Leading is tough but following is even tougher. She sat there all German efficiency, rolling off our names to determine if we were really part of her team. When she was done, most wished quietly they were not. It was apparent in the set of our gaze and the tightness of our lips. The time, I admit was long gone. It was 1825h and we were to discuss 9 questions with part A, B and sometimes C.
I do not know why she got under my skin, but she did. First, I did not like the way she brushed aside my contribution – aren’t leaders supposed to listen? Then she frowned at her paper and urged another to get to the point. By then I was sure she was rude. We flew through the answers and ticked the boxes. The pens stopped writing, we stopped learning and fast tracked to offense. 10 minutes into the discussion, I fell silent. I wasn’t alone. I moved on mentally, hang onto my composure – just barely.
Questions done. Prayer points noted. She muttered a three sentence prayer. We said Amen. She looked at her watch relieved, we finished 5 minutes early. But in the stoop of our shoulders and the expressions on our faces, the message did not get home that day.
As I sat there listening to the reflections on the Bible study material, I was sure I was going to see the team leader and ask for another group. If not, was I going to give her feedback! As I listened to the lecture, I heard a small still voice ask me – Will you decrease as I increase in you?
Boom!

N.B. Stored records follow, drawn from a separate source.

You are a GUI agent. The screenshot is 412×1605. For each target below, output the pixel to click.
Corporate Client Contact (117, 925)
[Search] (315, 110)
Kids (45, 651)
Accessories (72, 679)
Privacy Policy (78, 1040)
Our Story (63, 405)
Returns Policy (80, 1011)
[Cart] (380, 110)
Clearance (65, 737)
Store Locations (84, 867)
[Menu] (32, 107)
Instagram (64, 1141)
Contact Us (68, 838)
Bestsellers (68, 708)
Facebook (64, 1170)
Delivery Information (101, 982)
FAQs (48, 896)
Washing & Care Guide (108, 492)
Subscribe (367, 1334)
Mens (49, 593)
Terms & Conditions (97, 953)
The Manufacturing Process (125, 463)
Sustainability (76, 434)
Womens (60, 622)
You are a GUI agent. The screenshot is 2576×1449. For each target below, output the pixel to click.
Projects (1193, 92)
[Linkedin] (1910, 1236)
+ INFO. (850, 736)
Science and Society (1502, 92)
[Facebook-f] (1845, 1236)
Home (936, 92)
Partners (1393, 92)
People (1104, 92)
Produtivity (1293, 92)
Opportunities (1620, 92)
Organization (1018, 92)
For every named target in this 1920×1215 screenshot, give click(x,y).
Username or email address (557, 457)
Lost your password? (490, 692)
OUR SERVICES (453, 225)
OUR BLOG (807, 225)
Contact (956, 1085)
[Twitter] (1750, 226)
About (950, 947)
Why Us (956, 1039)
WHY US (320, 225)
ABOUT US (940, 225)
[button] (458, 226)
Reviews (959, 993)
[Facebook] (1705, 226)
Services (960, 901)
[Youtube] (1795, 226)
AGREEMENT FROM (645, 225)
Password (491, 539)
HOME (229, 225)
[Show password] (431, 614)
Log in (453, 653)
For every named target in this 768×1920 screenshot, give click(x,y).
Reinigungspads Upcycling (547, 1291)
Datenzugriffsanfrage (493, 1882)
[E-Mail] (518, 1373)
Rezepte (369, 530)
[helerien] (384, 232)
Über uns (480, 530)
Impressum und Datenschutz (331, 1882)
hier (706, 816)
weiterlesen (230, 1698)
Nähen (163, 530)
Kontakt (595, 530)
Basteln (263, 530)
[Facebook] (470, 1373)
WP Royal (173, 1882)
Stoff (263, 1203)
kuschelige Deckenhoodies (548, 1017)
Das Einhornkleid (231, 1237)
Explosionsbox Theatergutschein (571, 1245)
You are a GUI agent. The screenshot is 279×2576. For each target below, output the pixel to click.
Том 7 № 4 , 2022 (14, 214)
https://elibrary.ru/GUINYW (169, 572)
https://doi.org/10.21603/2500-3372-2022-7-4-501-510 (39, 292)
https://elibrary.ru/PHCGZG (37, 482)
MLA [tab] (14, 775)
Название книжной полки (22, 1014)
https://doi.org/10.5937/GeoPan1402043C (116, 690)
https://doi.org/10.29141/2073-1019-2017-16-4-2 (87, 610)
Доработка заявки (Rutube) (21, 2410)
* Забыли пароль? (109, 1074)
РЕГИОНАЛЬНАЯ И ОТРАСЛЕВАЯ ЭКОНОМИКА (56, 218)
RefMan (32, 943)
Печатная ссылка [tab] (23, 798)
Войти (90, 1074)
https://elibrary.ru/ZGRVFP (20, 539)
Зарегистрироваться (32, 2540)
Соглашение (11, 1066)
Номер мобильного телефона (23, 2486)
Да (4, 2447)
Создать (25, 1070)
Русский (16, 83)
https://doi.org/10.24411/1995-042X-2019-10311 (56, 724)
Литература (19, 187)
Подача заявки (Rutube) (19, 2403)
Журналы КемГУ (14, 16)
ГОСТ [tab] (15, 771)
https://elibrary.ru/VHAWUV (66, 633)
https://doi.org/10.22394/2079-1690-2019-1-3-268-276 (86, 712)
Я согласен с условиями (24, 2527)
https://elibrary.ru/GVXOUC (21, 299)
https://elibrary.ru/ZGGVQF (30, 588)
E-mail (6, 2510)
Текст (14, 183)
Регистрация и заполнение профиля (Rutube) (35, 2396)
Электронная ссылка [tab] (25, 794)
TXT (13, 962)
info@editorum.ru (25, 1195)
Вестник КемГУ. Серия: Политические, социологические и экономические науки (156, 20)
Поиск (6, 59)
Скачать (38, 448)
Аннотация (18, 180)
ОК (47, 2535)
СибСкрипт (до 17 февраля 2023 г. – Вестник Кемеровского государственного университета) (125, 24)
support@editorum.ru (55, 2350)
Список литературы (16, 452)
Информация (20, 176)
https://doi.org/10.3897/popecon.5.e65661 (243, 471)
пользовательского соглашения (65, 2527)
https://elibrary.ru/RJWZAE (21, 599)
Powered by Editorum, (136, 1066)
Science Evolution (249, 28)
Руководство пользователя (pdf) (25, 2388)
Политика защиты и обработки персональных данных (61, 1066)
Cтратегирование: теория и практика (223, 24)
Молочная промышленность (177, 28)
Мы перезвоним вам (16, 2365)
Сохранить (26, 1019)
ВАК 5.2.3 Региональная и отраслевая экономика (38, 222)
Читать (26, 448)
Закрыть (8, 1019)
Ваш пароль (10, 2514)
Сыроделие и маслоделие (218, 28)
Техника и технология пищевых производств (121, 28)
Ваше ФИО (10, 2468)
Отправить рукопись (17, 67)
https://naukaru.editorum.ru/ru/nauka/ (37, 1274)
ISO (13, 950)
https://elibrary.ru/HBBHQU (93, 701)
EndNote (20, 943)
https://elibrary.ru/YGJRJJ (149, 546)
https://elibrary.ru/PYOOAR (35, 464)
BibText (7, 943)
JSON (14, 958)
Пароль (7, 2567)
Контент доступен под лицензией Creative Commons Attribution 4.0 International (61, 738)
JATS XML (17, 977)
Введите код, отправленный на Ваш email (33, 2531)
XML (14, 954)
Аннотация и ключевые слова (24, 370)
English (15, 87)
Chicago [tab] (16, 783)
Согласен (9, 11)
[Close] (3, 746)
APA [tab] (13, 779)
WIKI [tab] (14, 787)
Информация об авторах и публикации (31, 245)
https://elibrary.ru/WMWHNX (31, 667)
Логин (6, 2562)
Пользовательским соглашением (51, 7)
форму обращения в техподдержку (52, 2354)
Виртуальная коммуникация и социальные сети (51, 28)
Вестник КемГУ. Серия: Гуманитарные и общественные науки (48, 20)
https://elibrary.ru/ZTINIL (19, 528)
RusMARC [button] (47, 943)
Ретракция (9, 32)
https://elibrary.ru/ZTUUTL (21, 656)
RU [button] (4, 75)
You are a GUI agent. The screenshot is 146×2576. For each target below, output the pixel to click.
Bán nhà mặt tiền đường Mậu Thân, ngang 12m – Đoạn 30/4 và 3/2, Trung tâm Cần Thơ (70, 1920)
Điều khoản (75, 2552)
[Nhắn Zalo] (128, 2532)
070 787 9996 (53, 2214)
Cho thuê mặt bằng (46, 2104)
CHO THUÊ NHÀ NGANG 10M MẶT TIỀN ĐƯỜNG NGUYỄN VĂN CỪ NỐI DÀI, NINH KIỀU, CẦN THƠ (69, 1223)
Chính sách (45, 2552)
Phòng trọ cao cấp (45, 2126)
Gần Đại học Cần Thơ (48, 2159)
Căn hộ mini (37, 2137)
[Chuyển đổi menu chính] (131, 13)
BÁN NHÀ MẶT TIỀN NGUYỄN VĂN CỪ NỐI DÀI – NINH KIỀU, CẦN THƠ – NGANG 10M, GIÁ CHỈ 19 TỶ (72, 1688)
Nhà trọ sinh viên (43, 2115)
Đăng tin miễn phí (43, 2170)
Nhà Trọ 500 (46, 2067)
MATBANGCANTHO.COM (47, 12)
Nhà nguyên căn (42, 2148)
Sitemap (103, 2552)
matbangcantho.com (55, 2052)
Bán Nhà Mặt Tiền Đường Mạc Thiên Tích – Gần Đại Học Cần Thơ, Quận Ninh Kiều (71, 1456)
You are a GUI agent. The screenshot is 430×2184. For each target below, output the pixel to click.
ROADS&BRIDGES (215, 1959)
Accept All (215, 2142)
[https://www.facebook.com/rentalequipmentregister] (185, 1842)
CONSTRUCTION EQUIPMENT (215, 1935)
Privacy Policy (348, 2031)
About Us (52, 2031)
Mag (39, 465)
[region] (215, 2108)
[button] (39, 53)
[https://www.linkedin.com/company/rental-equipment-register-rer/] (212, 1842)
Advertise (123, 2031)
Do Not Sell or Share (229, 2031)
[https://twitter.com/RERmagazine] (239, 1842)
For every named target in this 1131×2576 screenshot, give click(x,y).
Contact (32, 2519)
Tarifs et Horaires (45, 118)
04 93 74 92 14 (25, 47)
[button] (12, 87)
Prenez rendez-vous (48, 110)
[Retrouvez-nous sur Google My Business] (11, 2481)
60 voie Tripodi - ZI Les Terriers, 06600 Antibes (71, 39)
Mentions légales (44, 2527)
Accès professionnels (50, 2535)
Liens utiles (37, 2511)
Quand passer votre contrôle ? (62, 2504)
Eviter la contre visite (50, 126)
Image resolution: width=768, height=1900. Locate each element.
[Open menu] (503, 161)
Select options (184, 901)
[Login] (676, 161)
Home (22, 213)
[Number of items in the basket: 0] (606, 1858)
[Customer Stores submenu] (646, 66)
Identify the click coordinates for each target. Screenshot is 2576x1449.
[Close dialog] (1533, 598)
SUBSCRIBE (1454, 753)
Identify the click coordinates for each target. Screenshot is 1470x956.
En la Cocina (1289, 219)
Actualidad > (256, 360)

Suddenly I saw myself in true color. I am a leader. I do not think I do a very good job all the time. In fact I am reasonably certain if my team were asked, they would identify with what I felt being led by the lady. Offended. Rushed. Misunderstood. Brushed aside. Focused on the ‘do’ and not the relationship. I wondered how would I feel if at the first sign of my human mistakes, my team voted with their feet and left?
What would I want my team to do if it was me? It came slowly… I would want Grace. I would want them to stay and work through with me. To ask how they could help, and to gently give me feedback on how they would like to be led. I would want them to seek to understand the pressure a leader sometimes finds themselves to lead, and achieve a seemingly impossible task and work with me.
Grace; Unmerited favor. Undeserved understanding, unconditional love. I would want grace. The lecture ended. I knew I did not hear or learn much about Nicodemus, but I had encountered the Lord. I learnt a divine lesson on being a good follower.
Instead of feedback, I will give intercession. Instead of walking away, with God’s grace and plenty of it, I will stay and pray.